Problem to work on » What you return must match the data exactly, line for line.

[Data entries]
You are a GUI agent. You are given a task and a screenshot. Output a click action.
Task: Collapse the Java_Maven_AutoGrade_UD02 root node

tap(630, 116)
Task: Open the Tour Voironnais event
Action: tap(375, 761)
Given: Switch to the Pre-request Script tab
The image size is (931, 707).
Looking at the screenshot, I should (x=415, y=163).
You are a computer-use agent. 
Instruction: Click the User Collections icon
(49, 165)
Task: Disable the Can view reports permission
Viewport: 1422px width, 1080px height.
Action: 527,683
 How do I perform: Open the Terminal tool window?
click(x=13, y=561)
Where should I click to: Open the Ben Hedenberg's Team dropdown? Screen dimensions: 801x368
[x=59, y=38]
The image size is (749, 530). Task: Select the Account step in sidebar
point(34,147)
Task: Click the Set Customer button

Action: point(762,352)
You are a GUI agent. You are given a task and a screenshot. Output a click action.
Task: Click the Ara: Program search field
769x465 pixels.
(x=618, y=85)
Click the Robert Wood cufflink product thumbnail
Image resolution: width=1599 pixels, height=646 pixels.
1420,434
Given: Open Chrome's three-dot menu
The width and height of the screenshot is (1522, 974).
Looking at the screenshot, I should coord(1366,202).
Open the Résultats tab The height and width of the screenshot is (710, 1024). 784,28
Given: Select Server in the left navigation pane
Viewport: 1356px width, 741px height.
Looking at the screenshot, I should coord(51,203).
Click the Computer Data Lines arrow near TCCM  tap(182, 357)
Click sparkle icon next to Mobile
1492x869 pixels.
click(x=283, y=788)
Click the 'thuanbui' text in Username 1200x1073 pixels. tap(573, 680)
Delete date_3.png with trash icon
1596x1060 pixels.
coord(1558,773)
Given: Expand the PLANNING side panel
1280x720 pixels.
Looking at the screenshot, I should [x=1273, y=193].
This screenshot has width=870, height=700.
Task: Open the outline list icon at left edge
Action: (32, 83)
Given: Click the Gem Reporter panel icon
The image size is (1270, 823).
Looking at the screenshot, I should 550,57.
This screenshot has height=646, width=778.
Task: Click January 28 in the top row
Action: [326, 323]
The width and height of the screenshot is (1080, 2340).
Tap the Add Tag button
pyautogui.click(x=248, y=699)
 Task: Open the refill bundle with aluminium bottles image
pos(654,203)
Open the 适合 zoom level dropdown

Solved problem »
You are a GUI agent. You are given a task and a screenshot. Output a click action.
Task: Collapse the Java_Maven_AutoGrade_UD02 root node

tap(630, 116)
Task: Open the Tour Voironnais event
Action: tap(375, 761)
Given: Switch to the Pre-request Script tab
The image size is (931, 707).
Looking at the screenshot, I should (x=415, y=163).
You are a computer-use agent. 
Instruction: Click the User Collections icon
(49, 165)
Task: Disable the Can view reports permission
Viewport: 1422px width, 1080px height.
Action: 527,683
 How do I perform: Open the Terminal tool window?
click(x=13, y=561)
Where should I click to: Open the Ben Hedenberg's Team dropdown? Screen dimensions: 801x368
[x=59, y=38]
The image size is (749, 530). Task: Select the Account step in sidebar
point(34,147)
Task: Click the Set Customer button

Action: point(762,352)
You are a GUI agent. You are given a task and a screenshot. Output a click action.
Task: Click the Ara: Program search field
769x465 pixels.
(x=618, y=85)
Click the Robert Wood cufflink product thumbnail
Image resolution: width=1599 pixels, height=646 pixels.
1420,434
Given: Open Chrome's three-dot menu
The width and height of the screenshot is (1522, 974).
Looking at the screenshot, I should coord(1366,202).
Open the Résultats tab The height and width of the screenshot is (710, 1024). 784,28
Given: Select Server in the left navigation pane
Viewport: 1356px width, 741px height.
Looking at the screenshot, I should coord(51,203).
Click the Computer Data Lines arrow near TCCM  tap(182, 357)
Click sparkle icon next to Mobile
1492x869 pixels.
click(x=283, y=788)
Click the 'thuanbui' text in Username 1200x1073 pixels. tap(573, 680)
Delete date_3.png with trash icon
1596x1060 pixels.
coord(1558,773)
Given: Expand the PLANNING side panel
1280x720 pixels.
Looking at the screenshot, I should [x=1273, y=193].
This screenshot has width=870, height=700.
Task: Open the outline list icon at left edge
Action: (32, 83)
Given: Click the Gem Reporter panel icon
The image size is (1270, 823).
Looking at the screenshot, I should 550,57.
This screenshot has height=646, width=778.
Task: Click January 28 in the top row
Action: [326, 323]
The width and height of the screenshot is (1080, 2340).
Tap the Add Tag button
pyautogui.click(x=248, y=699)
 Task: Open the refill bundle with aluminium bottles image
pos(654,203)
Open the 适合 zoom level dropdown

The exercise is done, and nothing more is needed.